The Cold Electron Research (CERES) apparatus.

Above is a photo of the CERES apparatus that was constructed at Berkeley to study the cooling behavior of lepton plasmas. The device was conceived as an experimental platform for studying cyclotron-cavity coupling and prototyping various lepton plasma diagnostics and procedures for use in the ALPHA experiment. As such, many of the features are similar to ALPHA’s structure. Plasmas are confined in a cylindrical Penning trap, placed in the bore of a large superconducting solenoid magnet. Similarly, electrodes are cooled to cryogenic temperatures, so that confined plasmas are expected to equilibrate to lower temperatures. In both systems, electrons are generated by a heated filament and plasma diagnostics are primarily achieved using a microchannel plate (MCP) imaging assembly.

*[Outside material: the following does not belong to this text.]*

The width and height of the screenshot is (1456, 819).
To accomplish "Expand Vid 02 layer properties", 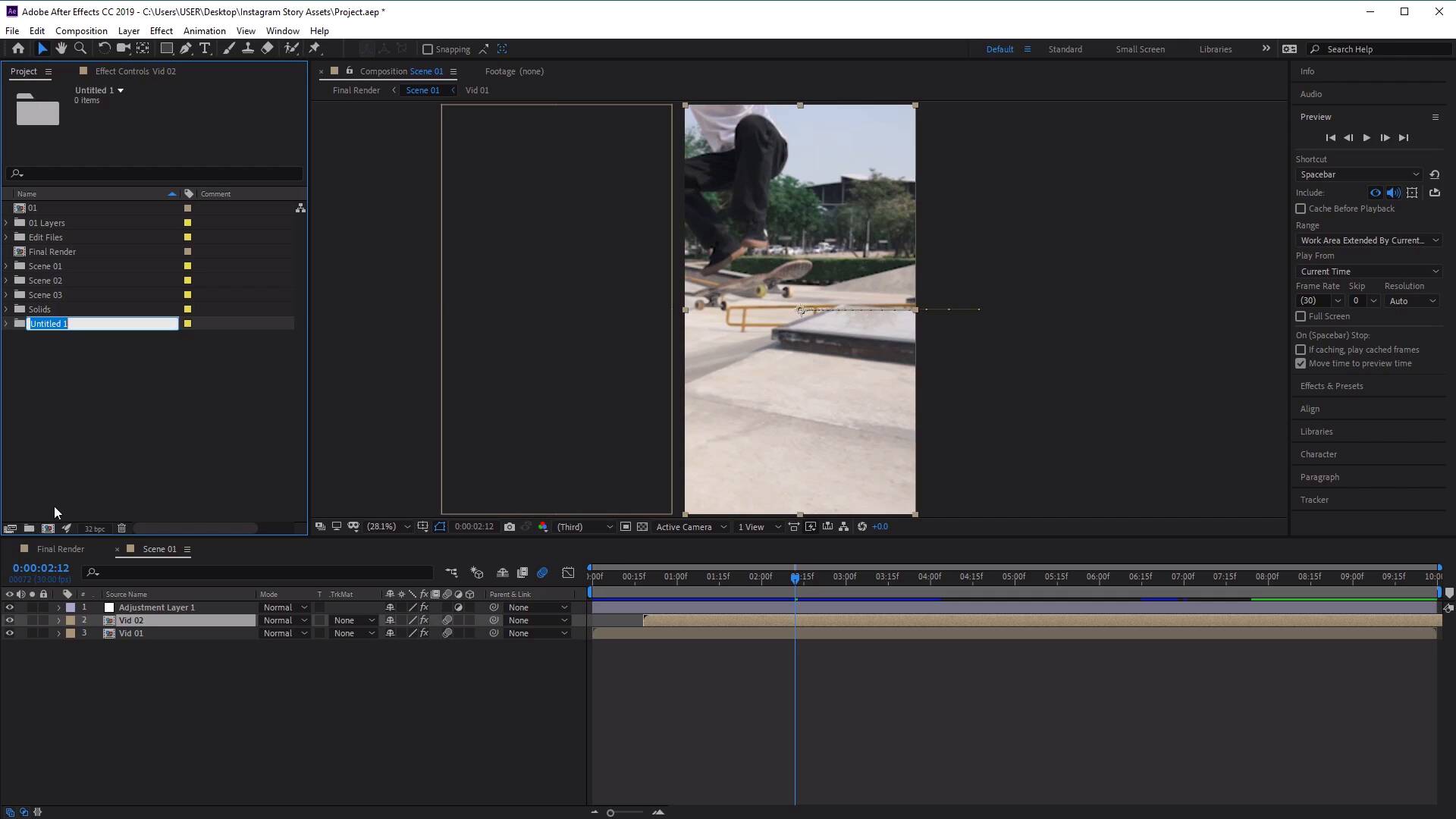I will coord(58,620).
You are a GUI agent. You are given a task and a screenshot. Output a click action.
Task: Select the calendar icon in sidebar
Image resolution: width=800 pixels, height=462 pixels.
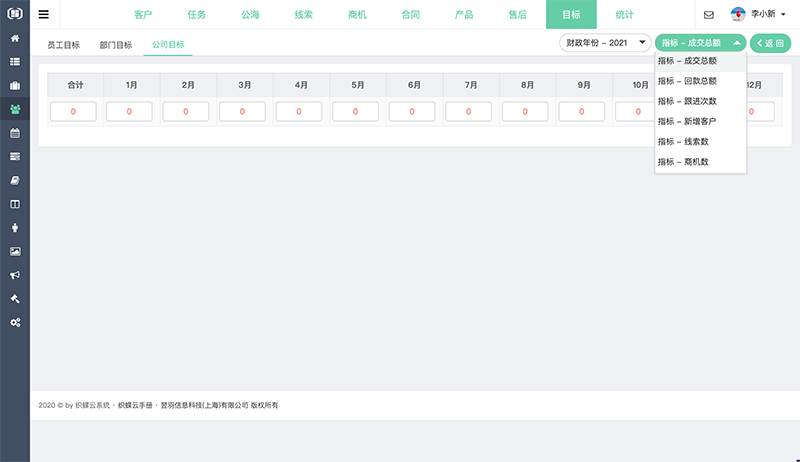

The device is specialized for cold, electron plasma studies. CERES has reduced cavity complexity so that modes are easier to predict and match experimentally. Electrode design was modified to ensure higher Q values in the cavity region. Two cryogenic doors were introduced on either side of the cavity region to ensure that the experimental region fully isolated from external radiation.


Electrode Control System

In order to measure the resonant-cavity phenomenon, an electromagnetic cavity was built that was capable of generating electrostatic potentials to confine and manipulate charged particle in a high magnetic field.

Probing Anti-Hydrogen

One of the main purposes of the experiment is to increase the cooling rate of plasmas. What we learn here will help in the production and trapping of Antihydrogen at the ALPHA experiment.

Cryogenic System

In an effort to reduce operating costs, the cryogenics system had to be designed to reduce liquid helium consumption, introducing a closed-loop cryocooler refrigeration system for use in cooling the experimental region.